Throughout time, there has been a conflict between religion and science; we should remember Galileo, for example. It seems almost impossible to believe today, but Harvey's description of the circulation of the blood and the heart's role in it met large objections in his day.

Tremendous advances have been made in the cure of disease, especially since the 1930s when the sulphonamides were bred out of our dyestuffs industry. As a result, deaths from cancer, infectious diseases and cardiovascular diseases are all going down. However, a number of other diseases—some rare and mostly devastating for the people who have them—are not susceptible to cures by the use of modern drugs or by advanced surgery. A new breed of drugs, called biological drugs—200 of them in use today worldwide—have opened up some new treatments within the last 20 years for cancer, AIDS, neurological disorders, cancer-induced anaemia, heart disease, diabetes and some rare genetic disorders.

Currently, there are some very difficult-to-treat diseases, including most of the genetic diseases and debilitating degenerative diseases such as muscular dystrophy, muscular sclerosis, motor neurone disease, Alzheimer's disease and Parkinson's disease. This Bill gives hope for future generations of people who might suffer from those devastating diseases, and it holds out hope, too, for the millions who suffer from diabetes and heart disease, and for those who damage their spines, usually in accidents.

We hope that by taking the nuclei out of a skin cell or other cell of sufferers of these diseases and creating admixed human embryos, which the Bill deals with, scientists will be able to find out how those diseases develop, with the ultimate goal of stopping them developing at all in every individual who might otherwise have acquired them.
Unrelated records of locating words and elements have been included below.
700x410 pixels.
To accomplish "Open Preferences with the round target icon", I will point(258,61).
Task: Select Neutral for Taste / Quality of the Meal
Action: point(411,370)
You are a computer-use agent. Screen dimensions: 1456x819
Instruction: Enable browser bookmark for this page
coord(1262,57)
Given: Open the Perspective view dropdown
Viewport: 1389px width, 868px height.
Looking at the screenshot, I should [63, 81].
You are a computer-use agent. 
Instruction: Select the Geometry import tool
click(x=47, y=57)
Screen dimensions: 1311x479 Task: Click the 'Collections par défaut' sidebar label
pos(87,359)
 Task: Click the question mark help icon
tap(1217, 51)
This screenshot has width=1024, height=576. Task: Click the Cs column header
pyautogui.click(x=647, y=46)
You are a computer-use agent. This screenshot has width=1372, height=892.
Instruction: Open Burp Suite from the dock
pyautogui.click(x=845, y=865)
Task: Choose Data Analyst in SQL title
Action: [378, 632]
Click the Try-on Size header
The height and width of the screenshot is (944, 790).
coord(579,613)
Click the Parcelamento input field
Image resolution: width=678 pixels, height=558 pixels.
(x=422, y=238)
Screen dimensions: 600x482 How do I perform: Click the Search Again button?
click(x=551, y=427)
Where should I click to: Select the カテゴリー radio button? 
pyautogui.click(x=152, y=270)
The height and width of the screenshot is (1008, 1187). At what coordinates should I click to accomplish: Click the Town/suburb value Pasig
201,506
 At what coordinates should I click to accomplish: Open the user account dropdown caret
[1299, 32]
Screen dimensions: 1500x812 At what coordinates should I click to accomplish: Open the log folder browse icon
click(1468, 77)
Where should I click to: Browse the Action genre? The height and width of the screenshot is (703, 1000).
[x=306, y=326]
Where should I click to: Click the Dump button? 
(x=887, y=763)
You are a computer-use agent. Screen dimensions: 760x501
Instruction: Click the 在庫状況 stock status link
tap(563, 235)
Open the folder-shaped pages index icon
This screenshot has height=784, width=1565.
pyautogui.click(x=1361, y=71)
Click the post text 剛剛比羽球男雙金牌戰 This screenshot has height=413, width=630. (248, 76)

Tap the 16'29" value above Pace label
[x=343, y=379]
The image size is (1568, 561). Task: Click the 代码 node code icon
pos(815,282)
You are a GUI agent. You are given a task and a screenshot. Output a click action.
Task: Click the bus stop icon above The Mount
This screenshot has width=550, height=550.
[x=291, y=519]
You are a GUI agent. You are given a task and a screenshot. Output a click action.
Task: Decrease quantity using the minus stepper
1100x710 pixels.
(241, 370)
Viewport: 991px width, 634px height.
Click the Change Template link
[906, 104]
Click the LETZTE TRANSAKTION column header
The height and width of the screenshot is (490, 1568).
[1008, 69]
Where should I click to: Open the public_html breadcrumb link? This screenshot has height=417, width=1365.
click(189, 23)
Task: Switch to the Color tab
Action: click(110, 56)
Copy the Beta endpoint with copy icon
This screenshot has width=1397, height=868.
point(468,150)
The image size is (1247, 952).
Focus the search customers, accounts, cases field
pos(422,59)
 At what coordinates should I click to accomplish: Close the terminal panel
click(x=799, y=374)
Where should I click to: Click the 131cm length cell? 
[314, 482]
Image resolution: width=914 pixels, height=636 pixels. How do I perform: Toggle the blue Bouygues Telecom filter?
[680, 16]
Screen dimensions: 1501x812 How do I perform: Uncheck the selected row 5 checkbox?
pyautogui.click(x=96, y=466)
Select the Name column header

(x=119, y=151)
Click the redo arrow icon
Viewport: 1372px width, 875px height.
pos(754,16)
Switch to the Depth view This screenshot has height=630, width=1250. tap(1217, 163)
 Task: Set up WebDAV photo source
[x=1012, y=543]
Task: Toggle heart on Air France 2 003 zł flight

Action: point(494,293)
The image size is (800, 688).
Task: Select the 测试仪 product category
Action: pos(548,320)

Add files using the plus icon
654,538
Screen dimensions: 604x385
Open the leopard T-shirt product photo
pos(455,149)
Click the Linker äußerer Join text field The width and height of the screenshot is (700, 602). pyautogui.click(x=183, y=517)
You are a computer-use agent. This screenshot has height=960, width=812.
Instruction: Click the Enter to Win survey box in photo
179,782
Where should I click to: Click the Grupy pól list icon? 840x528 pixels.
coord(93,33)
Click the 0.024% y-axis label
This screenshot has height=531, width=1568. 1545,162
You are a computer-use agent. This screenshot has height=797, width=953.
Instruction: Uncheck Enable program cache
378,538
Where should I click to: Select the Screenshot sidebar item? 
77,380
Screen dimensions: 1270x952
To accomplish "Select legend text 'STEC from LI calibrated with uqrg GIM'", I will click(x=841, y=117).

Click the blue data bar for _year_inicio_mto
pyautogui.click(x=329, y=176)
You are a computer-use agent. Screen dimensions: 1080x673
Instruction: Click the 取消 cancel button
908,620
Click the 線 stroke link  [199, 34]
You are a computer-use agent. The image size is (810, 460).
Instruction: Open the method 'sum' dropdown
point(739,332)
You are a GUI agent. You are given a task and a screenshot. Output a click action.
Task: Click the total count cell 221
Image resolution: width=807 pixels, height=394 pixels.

The intention is, ultimately, to lead to cures for those people, but the Bill is primarily about the necessary research. I would not want to mislead anyone by saying that there will be cures for some of these diseases tomorrow, next year or even in 10 years, as we are embarked on long-term research. Britain leads the world in embryo research, as demonstrated by the award of the 2007 Nobel prize for physiology or medicine to Sir Martin Evans of Cardiff university.